# Work instructions
Output nothing but the lines from the first line of the entries to the line with "This screenshot has height=1191, width=1595.", inclusive, exactly as they read.

# Extracted information
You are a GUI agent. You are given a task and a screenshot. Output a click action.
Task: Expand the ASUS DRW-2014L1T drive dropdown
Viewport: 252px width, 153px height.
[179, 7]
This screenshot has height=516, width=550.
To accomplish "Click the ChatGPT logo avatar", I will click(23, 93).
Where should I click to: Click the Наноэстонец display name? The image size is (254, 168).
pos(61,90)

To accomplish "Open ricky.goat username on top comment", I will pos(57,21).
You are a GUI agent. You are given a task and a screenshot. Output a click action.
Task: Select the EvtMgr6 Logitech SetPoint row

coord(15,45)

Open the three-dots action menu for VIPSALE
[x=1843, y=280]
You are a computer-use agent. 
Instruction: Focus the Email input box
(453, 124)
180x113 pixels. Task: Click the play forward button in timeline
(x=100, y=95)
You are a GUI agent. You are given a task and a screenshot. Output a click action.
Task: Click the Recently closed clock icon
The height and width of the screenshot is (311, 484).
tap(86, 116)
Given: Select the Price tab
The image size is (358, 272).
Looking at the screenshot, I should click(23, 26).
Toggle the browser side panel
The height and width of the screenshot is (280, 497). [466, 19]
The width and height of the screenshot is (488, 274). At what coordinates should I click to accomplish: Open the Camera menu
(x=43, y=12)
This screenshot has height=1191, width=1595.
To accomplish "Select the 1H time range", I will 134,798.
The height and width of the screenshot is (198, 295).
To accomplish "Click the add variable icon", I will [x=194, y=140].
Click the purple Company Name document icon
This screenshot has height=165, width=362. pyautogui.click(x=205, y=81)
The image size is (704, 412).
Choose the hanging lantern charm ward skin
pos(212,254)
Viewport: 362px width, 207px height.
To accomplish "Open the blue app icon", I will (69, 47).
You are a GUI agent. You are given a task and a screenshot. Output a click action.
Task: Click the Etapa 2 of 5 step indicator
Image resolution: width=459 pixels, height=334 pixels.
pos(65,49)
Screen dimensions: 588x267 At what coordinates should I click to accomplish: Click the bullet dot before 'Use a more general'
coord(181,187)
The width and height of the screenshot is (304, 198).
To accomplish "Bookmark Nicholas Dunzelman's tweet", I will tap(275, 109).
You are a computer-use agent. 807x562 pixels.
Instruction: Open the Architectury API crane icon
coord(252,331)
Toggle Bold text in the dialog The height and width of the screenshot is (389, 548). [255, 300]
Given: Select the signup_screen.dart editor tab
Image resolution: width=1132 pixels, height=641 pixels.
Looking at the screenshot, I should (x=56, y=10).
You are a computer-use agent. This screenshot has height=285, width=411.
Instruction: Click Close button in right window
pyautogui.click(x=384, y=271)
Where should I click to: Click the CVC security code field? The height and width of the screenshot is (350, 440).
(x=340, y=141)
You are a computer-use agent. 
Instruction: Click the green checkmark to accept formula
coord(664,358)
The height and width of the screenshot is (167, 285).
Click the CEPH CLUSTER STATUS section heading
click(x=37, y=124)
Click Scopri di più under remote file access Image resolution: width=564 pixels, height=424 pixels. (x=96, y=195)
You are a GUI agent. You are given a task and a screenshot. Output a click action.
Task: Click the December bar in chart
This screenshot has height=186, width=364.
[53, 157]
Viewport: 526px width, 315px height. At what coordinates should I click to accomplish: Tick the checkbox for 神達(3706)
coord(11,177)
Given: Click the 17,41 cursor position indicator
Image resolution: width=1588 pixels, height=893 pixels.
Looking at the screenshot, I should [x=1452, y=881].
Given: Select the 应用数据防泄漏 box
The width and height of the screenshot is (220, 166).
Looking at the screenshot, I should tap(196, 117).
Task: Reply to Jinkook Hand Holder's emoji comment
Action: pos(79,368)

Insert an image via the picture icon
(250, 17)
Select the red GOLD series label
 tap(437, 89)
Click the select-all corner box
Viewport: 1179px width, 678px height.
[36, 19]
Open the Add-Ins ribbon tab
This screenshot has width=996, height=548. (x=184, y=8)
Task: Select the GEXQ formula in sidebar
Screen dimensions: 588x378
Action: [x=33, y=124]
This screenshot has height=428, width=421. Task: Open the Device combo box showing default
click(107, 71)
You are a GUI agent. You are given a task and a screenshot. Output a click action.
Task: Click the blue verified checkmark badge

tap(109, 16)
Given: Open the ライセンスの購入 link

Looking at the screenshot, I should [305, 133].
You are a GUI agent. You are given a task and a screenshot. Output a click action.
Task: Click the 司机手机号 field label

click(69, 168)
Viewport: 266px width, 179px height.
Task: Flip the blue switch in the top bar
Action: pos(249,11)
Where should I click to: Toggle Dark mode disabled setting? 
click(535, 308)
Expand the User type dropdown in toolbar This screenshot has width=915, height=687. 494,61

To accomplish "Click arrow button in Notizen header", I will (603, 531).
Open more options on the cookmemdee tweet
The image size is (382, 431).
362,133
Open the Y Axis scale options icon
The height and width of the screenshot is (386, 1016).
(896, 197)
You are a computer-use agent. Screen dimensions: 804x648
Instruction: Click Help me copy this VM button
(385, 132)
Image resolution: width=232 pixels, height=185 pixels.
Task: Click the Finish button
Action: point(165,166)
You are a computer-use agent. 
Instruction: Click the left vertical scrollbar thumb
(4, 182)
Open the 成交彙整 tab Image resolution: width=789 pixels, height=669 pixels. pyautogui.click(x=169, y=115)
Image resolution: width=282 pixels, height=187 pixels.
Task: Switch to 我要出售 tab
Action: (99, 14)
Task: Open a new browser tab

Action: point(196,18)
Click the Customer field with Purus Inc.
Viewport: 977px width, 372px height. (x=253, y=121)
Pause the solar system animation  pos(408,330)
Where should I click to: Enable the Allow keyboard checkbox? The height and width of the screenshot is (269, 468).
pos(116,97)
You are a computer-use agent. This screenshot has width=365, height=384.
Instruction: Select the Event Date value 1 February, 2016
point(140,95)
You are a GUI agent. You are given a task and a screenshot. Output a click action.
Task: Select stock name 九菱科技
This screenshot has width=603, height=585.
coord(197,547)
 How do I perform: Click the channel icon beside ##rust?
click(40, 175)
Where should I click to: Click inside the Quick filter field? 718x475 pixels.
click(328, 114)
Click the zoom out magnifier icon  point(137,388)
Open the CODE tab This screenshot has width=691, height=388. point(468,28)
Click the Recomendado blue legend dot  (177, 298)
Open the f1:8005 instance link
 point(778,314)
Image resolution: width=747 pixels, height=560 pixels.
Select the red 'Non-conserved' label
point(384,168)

# Answer to this task
You are a GUI agent. You are given a task and a screenshot. Output a click action.
Task: Expand the ASUS DRW-2014L1T drive dropdown
Viewport: 252px width, 153px height.
[179, 7]
This screenshot has height=516, width=550.
To accomplish "Click the ChatGPT logo avatar", I will click(23, 93).
Where should I click to: Click the Наноэстонец display name? The image size is (254, 168).
pos(61,90)

To accomplish "Open ricky.goat username on top comment", I will pos(57,21).
You are a GUI agent. You are given a task and a screenshot. Output a click action.
Task: Select the EvtMgr6 Logitech SetPoint row

coord(15,45)

Open the three-dots action menu for VIPSALE
[x=1843, y=280]
You are a computer-use agent. 
Instruction: Focus the Email input box
(453, 124)
180x113 pixels. Task: Click the play forward button in timeline
(x=100, y=95)
You are a GUI agent. You are given a task and a screenshot. Output a click action.
Task: Click the Recently closed clock icon
The height and width of the screenshot is (311, 484).
tap(86, 116)
Given: Select the Price tab
The image size is (358, 272).
Looking at the screenshot, I should click(23, 26).
Toggle the browser side panel
The height and width of the screenshot is (280, 497). [466, 19]
The width and height of the screenshot is (488, 274). At what coordinates should I click to accomplish: Open the Camera menu
(x=43, y=12)
This screenshot has height=1191, width=1595.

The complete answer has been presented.